The postman is just doing his duty

I carry a postcard with love in my satchel. It is like Schrodinger’s cat- you don’t know if the love is in the postcard or the satchel unless the letters flutter out like butterflies. Three letters left. The sun rages on. Emotions seem a drag now like a puff of cigarette when you inhale too much sadness that it comes coughing out as tears. I want to go home. The postman is just doing his duty.

The first letter is related to someone’s bank account. We don’t always deliver love letters or letters announcing death. I can recognize it by the gibberish numbers written on it. I ring the bell as I look around the neighbourhood. It is like metamorphosis in reverse- from beautiful to concrete. The small homes turned to towering houses. The park stays empty like someone broke a house’s glass. I try to find the broken glass oblivious of the broken childhood.
The gate opens. A straight face searching for the pen. Signatures taken. Letter delivered. One task done. The postman is just doing his duty.

The second letter contains divorce papers. I can see the words written clearly. It was the first thing he wanted her to see when she got the letter. Sometimes, we deliver letters announcing death. Of things and some people. I ring the bell as my eyes linger on the beautiful home. It seems like a weathered rock- unable to exist in this harsh climate. I bring the rain to wash the rock away forever. A little girl arrives. Her smile lights up galaxies. She tells me mom is asleep and I wish that she wasn’t. A small wish yet large. She asks me what I need. I mumble the words- justice. Because it is unjust to break a cocoon before it has turned into a butterfly. I turn the letter. She can’t see the words. Ask her to smile for me. Her smile taken. Letter delivered. Two tasks done. The postman is just doing his duty.

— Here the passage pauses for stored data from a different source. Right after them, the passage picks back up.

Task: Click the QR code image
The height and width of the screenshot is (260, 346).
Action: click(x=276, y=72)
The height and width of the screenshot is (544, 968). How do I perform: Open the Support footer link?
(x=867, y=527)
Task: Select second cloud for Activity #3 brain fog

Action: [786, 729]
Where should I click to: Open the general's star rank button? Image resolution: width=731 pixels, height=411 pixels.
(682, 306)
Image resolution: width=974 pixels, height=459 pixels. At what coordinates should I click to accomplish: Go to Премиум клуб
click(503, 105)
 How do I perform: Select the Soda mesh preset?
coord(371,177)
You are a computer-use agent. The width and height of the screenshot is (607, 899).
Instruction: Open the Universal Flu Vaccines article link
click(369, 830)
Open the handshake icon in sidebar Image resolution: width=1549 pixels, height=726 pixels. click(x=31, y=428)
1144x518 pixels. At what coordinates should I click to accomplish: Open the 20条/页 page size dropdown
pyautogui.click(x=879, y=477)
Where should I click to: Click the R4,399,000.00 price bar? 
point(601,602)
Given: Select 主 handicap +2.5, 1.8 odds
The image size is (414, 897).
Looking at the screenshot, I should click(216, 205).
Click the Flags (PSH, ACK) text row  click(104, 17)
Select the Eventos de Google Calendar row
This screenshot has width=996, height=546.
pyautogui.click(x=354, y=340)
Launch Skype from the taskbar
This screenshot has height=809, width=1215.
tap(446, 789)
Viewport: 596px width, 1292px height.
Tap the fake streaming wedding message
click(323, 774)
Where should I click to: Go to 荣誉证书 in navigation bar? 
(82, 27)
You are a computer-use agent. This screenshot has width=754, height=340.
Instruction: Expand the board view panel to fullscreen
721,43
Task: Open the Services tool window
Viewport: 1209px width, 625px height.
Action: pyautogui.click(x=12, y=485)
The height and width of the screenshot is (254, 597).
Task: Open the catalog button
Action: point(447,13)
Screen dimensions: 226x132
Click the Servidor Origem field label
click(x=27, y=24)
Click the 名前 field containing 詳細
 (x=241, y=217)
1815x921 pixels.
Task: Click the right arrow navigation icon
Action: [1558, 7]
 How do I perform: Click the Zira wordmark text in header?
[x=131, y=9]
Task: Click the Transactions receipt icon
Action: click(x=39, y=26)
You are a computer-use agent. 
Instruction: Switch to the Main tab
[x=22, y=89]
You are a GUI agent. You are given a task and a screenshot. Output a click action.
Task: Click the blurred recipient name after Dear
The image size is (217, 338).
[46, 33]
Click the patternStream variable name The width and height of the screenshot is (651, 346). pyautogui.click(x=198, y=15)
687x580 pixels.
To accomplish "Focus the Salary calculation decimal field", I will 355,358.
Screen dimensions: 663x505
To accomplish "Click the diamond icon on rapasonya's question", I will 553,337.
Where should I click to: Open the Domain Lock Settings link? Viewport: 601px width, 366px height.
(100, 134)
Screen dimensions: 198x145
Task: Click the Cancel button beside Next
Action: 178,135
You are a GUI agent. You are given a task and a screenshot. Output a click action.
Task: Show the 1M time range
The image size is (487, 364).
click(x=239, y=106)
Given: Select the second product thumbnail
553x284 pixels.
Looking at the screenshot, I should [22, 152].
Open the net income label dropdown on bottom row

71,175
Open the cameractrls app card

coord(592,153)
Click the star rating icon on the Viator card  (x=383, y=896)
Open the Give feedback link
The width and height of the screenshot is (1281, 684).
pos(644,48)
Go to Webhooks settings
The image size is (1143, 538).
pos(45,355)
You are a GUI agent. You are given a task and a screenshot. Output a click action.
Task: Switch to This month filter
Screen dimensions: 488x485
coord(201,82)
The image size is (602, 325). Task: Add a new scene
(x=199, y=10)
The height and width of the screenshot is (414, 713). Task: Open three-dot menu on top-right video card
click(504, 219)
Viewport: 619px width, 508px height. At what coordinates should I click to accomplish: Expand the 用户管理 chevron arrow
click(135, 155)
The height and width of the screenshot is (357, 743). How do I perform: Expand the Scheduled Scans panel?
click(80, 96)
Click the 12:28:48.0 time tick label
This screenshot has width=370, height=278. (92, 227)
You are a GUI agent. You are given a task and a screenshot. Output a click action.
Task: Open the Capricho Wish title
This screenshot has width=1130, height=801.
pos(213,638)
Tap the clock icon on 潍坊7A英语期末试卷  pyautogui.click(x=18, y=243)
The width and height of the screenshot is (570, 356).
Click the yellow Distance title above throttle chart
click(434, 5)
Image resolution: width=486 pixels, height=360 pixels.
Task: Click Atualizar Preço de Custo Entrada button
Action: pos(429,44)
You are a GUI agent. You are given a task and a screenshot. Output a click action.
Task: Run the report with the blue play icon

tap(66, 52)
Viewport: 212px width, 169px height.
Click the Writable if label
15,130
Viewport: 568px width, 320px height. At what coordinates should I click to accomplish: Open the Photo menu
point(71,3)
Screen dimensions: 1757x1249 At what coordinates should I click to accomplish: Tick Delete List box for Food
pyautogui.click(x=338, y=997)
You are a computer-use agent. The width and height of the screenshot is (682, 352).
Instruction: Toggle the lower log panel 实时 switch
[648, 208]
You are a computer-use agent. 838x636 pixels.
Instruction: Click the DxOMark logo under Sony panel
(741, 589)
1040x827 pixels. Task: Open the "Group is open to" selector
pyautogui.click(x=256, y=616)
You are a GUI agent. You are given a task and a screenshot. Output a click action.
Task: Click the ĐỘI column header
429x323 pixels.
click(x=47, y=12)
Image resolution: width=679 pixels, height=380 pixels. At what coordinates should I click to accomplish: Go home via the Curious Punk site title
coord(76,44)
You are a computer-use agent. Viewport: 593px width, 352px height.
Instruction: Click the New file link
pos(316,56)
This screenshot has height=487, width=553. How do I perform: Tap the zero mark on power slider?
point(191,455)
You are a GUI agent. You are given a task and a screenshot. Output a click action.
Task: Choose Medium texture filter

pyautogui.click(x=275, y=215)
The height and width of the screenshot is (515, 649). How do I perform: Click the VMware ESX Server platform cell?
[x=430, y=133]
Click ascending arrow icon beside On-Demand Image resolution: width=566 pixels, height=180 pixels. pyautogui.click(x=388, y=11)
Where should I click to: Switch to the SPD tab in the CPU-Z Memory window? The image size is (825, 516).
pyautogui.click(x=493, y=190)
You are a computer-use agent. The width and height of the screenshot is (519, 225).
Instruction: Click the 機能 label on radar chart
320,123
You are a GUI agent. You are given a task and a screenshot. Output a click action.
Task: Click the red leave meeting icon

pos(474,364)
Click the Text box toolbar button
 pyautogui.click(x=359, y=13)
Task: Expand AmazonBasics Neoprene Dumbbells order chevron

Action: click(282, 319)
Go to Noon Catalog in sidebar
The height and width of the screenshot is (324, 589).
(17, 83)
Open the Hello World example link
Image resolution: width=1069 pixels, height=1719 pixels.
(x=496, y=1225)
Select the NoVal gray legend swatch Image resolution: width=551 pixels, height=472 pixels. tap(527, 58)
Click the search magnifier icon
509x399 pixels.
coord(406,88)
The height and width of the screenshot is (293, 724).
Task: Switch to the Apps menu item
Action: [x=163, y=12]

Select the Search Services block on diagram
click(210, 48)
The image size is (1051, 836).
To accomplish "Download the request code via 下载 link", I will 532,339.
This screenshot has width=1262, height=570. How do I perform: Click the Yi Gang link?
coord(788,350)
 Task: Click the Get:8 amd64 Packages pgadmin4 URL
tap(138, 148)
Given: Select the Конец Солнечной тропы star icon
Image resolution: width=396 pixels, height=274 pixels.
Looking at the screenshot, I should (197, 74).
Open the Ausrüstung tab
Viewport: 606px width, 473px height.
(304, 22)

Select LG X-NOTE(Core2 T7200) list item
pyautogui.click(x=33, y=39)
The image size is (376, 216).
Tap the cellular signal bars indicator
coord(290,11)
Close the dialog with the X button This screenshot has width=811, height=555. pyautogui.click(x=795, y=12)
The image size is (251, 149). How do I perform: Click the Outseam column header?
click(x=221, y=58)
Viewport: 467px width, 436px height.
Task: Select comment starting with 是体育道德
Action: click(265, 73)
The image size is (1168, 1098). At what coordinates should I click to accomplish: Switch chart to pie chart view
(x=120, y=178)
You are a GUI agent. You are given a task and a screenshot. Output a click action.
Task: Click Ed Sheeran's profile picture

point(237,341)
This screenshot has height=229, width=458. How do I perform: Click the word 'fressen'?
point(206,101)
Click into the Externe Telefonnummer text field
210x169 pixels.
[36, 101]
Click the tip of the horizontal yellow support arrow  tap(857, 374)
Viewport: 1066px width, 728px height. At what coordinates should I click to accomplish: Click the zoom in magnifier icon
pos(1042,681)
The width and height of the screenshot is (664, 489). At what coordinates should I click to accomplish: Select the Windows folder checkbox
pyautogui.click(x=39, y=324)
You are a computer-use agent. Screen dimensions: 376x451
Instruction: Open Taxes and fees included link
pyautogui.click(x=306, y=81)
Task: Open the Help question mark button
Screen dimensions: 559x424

The last letter contains unrequited love. I can tell this because I deliver the letters but never receive them back. It is clear because the five pages have now reduced to one. Words replicate feelings. I ring the bell as I see her laughing through the open door. She fiddles with her phone, her smile not ready to leave like a clingy teenage lover. She sees me through the netted partition- a filter to the two worlds. I smile. She rolls her eyes and goes back inside. I wonder if she hates me or the letters I carry. I think it is the latter. She brings back a basket filled with bottled feelings. I drop another bottled letter like a trained servant. I read the cover. It smells of her father. I beg her to reply. She frowns. No signature taken. Letter delivered. Three tasks done. The postman is just doing his duty.

I come back home. A welcome surprise. Children run on the streets like two wheelers rushing for the fastest exit. My wife looks at me with love as she burns her hand cooking chapattis. She laughs. I fall in love like a letter into a post-box. I sit down. My little girl comes steaming in with questions. She asks. I answer. She takes my satchel. She puts a postcard in it laced with love. She thinks I can’t see. I don’t see. She smiles as she returns. The night sees day. I smile back. She takes my signature. One postcard delivered. The postman is just doing his duty.

As long as things go well, you'll just run away from yourself.